En las calles de Cimmura reinaba ahora un gran trasiego. Los trabajadores, que acarreaban grandes fajos envueltos en tejido de arpillera de color fangoso, se apartaban para permitir el paso de los viandantes que transitaban las angostas callejuelas, y los mercaderes, con sus convencionales ropajes azules, permanecían en las entradas de las tiendas con sus abigarradas mercancías apiladas en torno a ellos. Periódicamente, pasaba un carro que traqueteaba sobre el empedrado. Junto a la intersección de dos estrechas calles, una cuadrilla de soldados eclesiásticos, vestidos con libreas escarlata, avanzaba al paso con cierta arrogante precisión. Lejos de dejarles la vía libre, Sparhawk arremetió hacia ellos sin aminorar la marcha. Los militares se separaron a regañadientes y se hicieron a un lado hasta que el caballero hubo pasado.
—Gracias, compadres —dijo Sparhawk con donaire.
No recibió respuesta alguna.
—He dicho gracias, compadres —repitió al tiempo que se volvía.
—No hay de que… —repuso uno de ellos lúgubremente.

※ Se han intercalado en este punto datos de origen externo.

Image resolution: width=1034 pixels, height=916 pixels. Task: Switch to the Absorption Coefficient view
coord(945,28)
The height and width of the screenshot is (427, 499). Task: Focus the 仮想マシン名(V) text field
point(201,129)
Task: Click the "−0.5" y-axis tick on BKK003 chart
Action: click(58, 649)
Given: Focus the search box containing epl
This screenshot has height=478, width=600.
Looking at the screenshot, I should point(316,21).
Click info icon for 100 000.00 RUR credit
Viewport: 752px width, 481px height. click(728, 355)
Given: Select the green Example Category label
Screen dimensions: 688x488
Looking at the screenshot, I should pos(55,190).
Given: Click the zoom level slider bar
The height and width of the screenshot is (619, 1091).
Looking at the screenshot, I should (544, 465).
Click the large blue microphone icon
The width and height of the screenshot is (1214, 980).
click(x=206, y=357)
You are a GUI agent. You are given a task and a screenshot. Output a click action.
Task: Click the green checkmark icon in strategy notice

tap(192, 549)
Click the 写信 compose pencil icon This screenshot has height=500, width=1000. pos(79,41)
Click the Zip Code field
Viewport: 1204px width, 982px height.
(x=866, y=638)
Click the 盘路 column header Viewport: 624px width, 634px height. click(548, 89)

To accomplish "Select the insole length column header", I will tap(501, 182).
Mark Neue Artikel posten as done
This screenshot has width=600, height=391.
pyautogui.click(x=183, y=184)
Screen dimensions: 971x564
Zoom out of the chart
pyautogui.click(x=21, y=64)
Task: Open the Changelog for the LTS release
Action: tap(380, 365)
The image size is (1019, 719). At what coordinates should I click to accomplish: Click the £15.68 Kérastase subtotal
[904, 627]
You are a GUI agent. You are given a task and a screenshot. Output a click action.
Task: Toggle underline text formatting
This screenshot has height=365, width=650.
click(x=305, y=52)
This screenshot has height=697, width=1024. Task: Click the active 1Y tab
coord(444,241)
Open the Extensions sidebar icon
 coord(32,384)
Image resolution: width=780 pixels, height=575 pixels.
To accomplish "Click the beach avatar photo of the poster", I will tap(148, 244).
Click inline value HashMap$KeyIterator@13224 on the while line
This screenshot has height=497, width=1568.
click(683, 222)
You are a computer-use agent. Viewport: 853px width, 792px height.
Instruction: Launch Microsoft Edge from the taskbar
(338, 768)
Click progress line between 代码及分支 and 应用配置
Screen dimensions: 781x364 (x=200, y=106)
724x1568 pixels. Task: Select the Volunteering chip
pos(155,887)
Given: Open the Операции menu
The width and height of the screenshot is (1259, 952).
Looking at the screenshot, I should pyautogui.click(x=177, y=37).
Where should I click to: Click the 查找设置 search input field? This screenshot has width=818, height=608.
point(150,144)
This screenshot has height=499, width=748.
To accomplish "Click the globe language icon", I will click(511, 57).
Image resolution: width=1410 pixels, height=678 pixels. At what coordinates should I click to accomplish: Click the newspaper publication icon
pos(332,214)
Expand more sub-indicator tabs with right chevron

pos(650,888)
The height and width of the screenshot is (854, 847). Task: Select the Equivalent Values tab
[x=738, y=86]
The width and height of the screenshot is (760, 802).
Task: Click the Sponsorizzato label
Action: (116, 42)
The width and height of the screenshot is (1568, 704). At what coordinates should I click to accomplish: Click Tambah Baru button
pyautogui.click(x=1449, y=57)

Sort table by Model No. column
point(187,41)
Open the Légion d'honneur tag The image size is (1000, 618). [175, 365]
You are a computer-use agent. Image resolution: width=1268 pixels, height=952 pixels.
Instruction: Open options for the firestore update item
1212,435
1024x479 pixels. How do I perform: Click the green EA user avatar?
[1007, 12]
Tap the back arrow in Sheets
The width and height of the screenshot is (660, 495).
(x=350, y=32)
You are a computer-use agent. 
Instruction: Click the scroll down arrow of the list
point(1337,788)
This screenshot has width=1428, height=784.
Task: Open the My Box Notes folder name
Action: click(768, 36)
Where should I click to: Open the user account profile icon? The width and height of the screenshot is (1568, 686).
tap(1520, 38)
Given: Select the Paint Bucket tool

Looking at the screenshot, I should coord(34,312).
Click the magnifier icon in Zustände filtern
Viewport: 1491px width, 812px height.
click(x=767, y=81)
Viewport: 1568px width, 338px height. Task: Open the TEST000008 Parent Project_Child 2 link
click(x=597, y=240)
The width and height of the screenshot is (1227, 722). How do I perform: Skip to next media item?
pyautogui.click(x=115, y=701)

Sparhawk permaneció quieto y aguardó.
—… Mi señor —añadió el soldado a desgana.
—Así está mejor, amigo —concedió Sparhawk antes de reemprender su camino.
La puerta de la posada estaba cerrada, y el caballero golpeó sus tablones con el puño protegido por el guantelete. El portero que le abrió no era el mismo que lo había recibido la noche anterior. Sparhawk descendió de su montura y después le entregó las riendas de
Faran
.
—¿Volveréis a necesitarlo, mi señor? —inquirió.
—Sí. Saldré de nuevo enseguida. ¿Seréis tan amable de ensillar el caballo de mi escudero, caballero?
—Desde luego, mi señor.
—Os lo agradezco. —Sparhawk puso una mano sobre el cuello de
Faran
—. Compórtate —le previno.
El ruano desvió la mirada con porte altanero.
Sparhawk subió las escaleras y llamó a la puerta de la habitación que se hallaba en el piso superior.
—¿Y bien? ¿Cómo ha ido? —preguntó Kurik tras abrir.
—No ha estado mal.
—En cualquier caso, habéis salido con vida. ¿Habéis visto a la reina?
—Sí.
—Sorprendente.
—Digamos que insistí para que me lo permitieran. ¿Quieres recoger tus cosas? Regresas a Demos.
—Eso implica que no me acompañaréis.
—En efecto, me quedaré aquí.
—Supongo que tendréis vuestros motivos.
—Lycheas me ha ordenado volver al castillo principal. Mi intención es desacatar su mandato, pero deseo poder desplazarme por Cimmura sin que rastreen mis pasos. En el castillo hay un joven novicio cuya estatura es aproximadamente la misma que la mía. Le vestiremos mi armadura y haremos que monte a lomos de
Faran
. Entonces ambos os dirigiréis a Demos en un alarde de gran obediencia. Mientras mantenga su visera bajada, los espías del primado creerán que sigo sus disposiciones.